Spiritual turn. On the commitment to God and the good in epistemology
Item statusRestricted Access
Embargo end date30/11/2022
Di Ceglie, Roberto
It is commonly held that the search for truth is successful in proportion to the readiness of truth searchers to put aside their original beliefs and to accept whatever belief will appear to be proven. This view is taken for granted by both philosophers and non-philosophers. I call it mere epistemology. In this dissertation, I first argue that there are various problems with mere epistemology. First, it falls into a self-referential contradiction. Second, it does not explain the inconclusiveness that— especially in religious matters—besets debates in proportion to the commitment of debaters to their original beliefs. I then focus on religious debates and show that Christian believers offer, more or less implicitly, significant suggestions regarding the problem of inconclusiveness. They seem expected to commit themselves to God and to related beliefs no matter how convincing the evidence contradicting such beliefs may appear to be.

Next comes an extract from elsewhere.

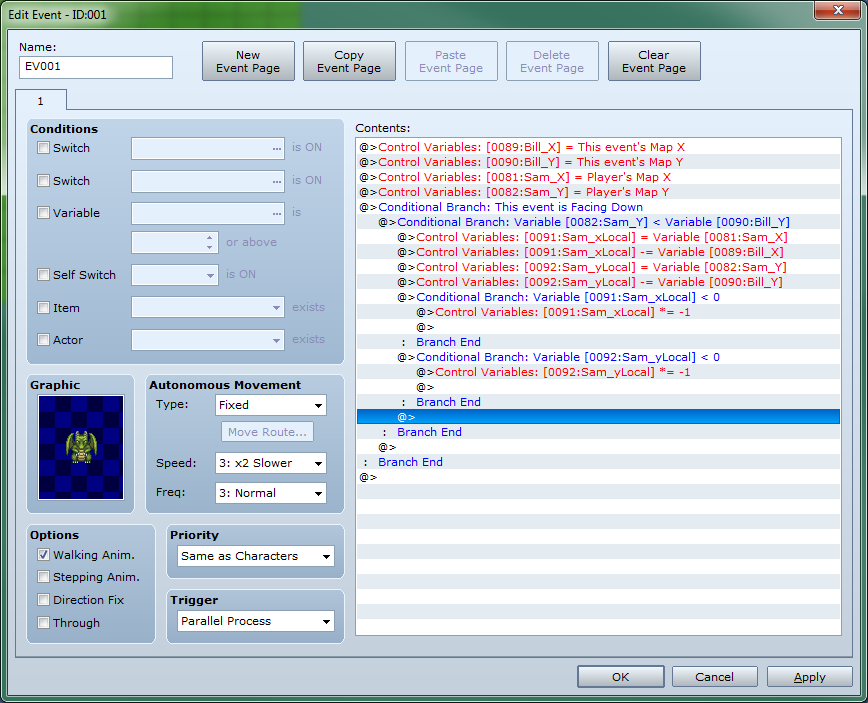
Task: Close the Edit Event dialog window
Action: click(x=834, y=11)
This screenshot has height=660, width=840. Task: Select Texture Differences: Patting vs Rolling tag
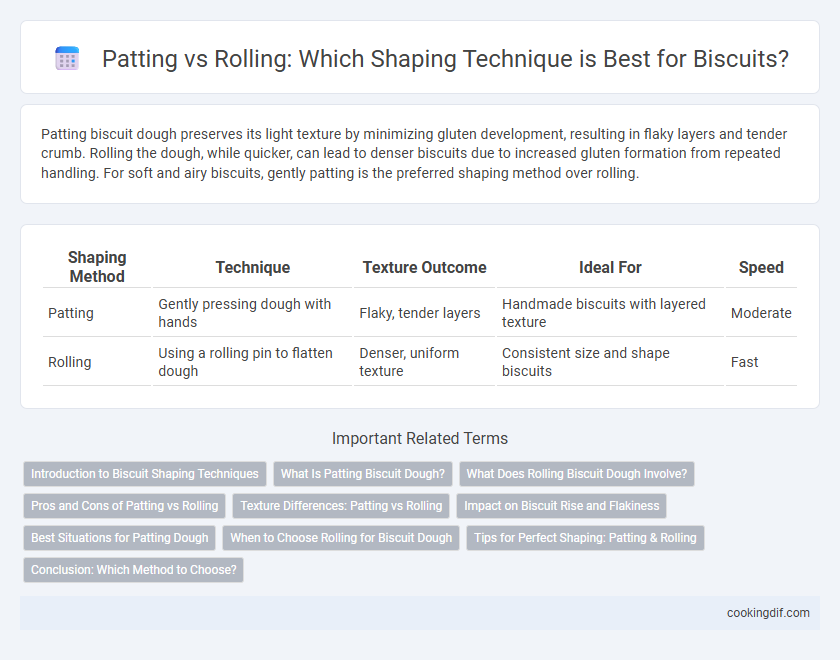(x=341, y=506)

This, however, causes not only inconclusiveness but also various beneficial effects on the intellectual activity; furthermore, it determines in some measure unbelievers also. In short, believers and unbelievers can commit themselves to God and the good, respectively, which means that they assume good habits in any activity they take. I call spiritual turn this assumption of good habits in the intellectual enterprise. It is a turn from mere epistemology, whose supporters first commit themselves to the search for truth—they maintain that every commitment must firstly be individuated epistemically. Unlike them, those who take the spiritual turn first commit themselves to God and/or the good, based on the conviction that this causes human flourishing and consequently perfects any human activity, the intellectual one included.